Introduction to Stock Market Data
Introduction to Stock Market Data
Financial market data is one of the most data-rich domains available, and SQL is the tool used by quantitative analysts, traders, and financial data engineers to query, transform, and analyse it. Whether you work at a hedge fund, a bank, a fintech startup, or simply manage personal investments, understanding how to query market data efficiently is a high-value skill.
This section teaches financial market SQL using a realistic stock market dataset. Every technique here — moving averages, volatility calculation, technical indicators, portfolio correlation — mirrors what professional quants and financial analysts actually compute.

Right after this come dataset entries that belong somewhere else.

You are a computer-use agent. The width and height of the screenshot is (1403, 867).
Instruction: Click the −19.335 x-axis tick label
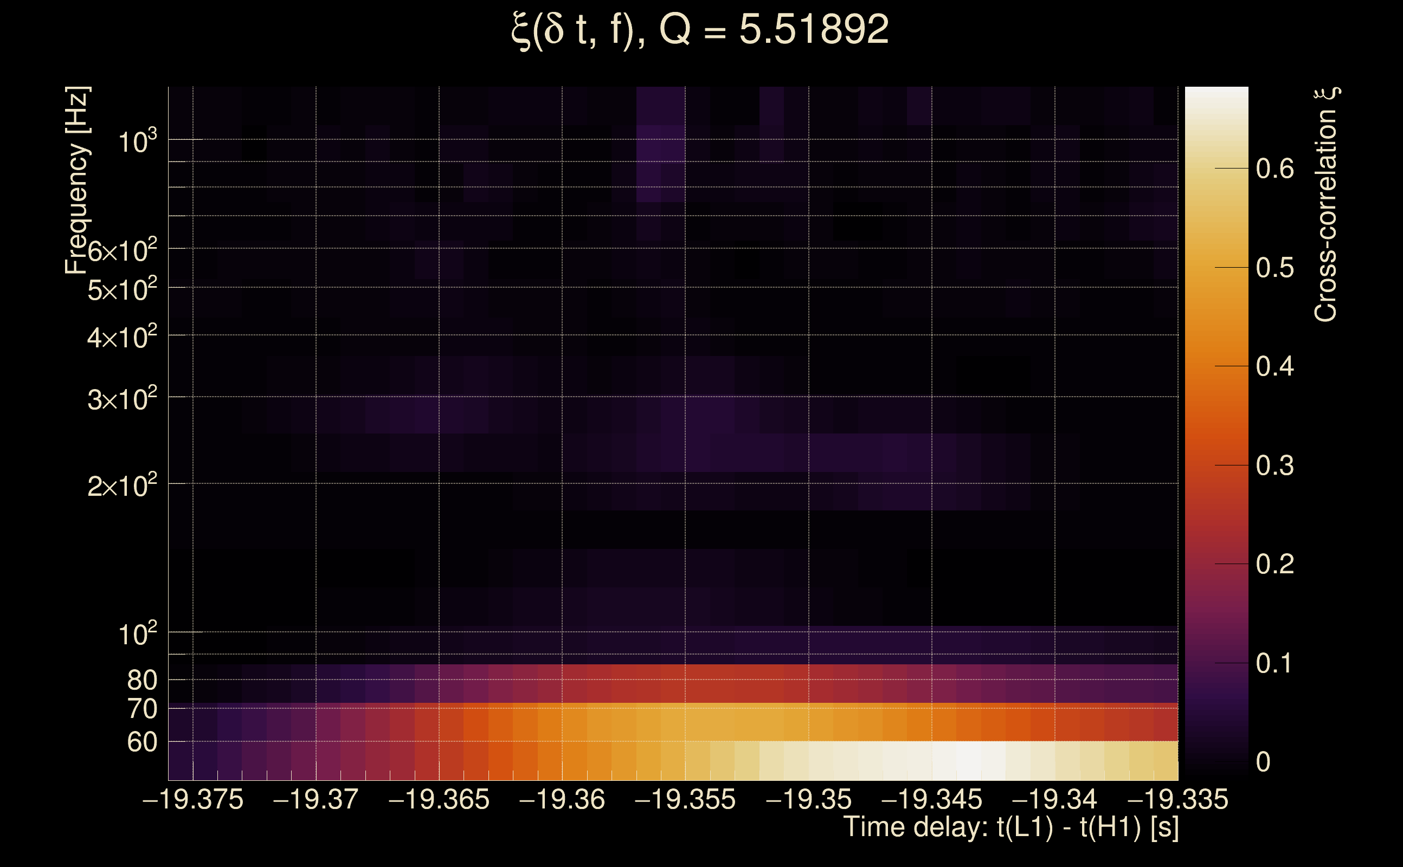click(1178, 799)
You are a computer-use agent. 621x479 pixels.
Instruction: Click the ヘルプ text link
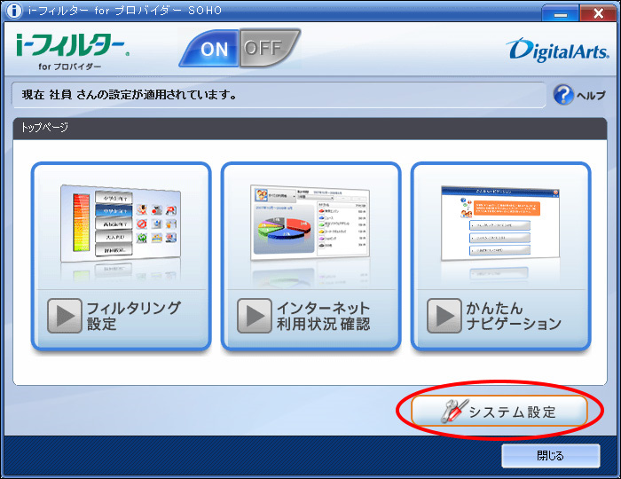point(591,96)
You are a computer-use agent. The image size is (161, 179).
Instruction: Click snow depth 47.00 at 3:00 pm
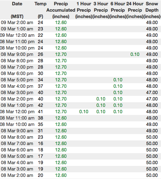pos(152,93)
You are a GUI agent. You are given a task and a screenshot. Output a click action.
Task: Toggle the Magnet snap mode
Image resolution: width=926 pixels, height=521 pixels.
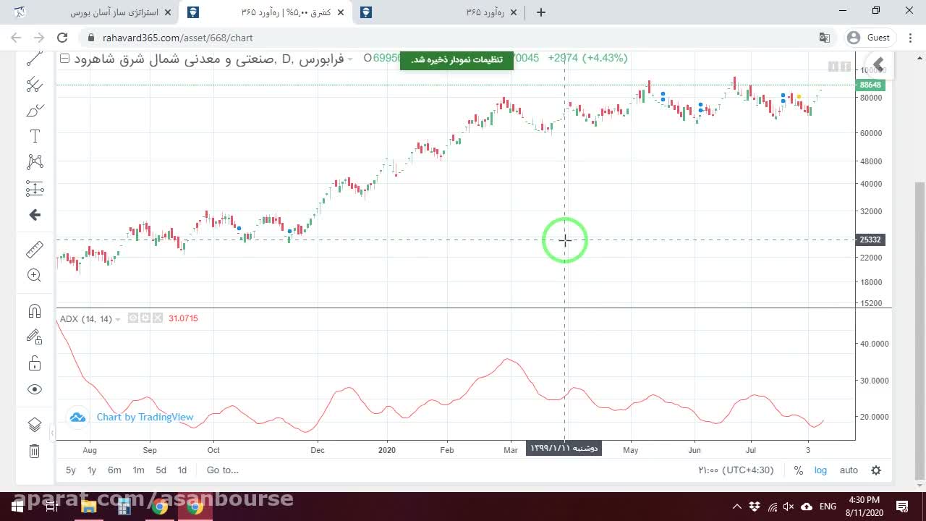34,311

What Stock Market Data Looks Like
Stock market data arrives in a specific format called OHLCV: Open, High, Low, Close, Volume. Each row represents one trading day for one stock. This is the fundamental unit of financial time-series data.
date | ticker | open | high | low | close | volume
------------|--------|--------|--------|--------|--------|----------
2024-01-02 | AAPL | 185.50 | 187.20 | 184.10 | 186.80 | 42,300,000
2024-01-03 | AAPL | 186.80 | 188.50 | 185.00 | 184.20 | 38,100,000
2024-01-04 | AAPL | 184.20 | 185.80 | 182.10 | 183.50 | 45,200,000
Understanding each field:
- Open: The price at market open (9:30 AM ET for US markets)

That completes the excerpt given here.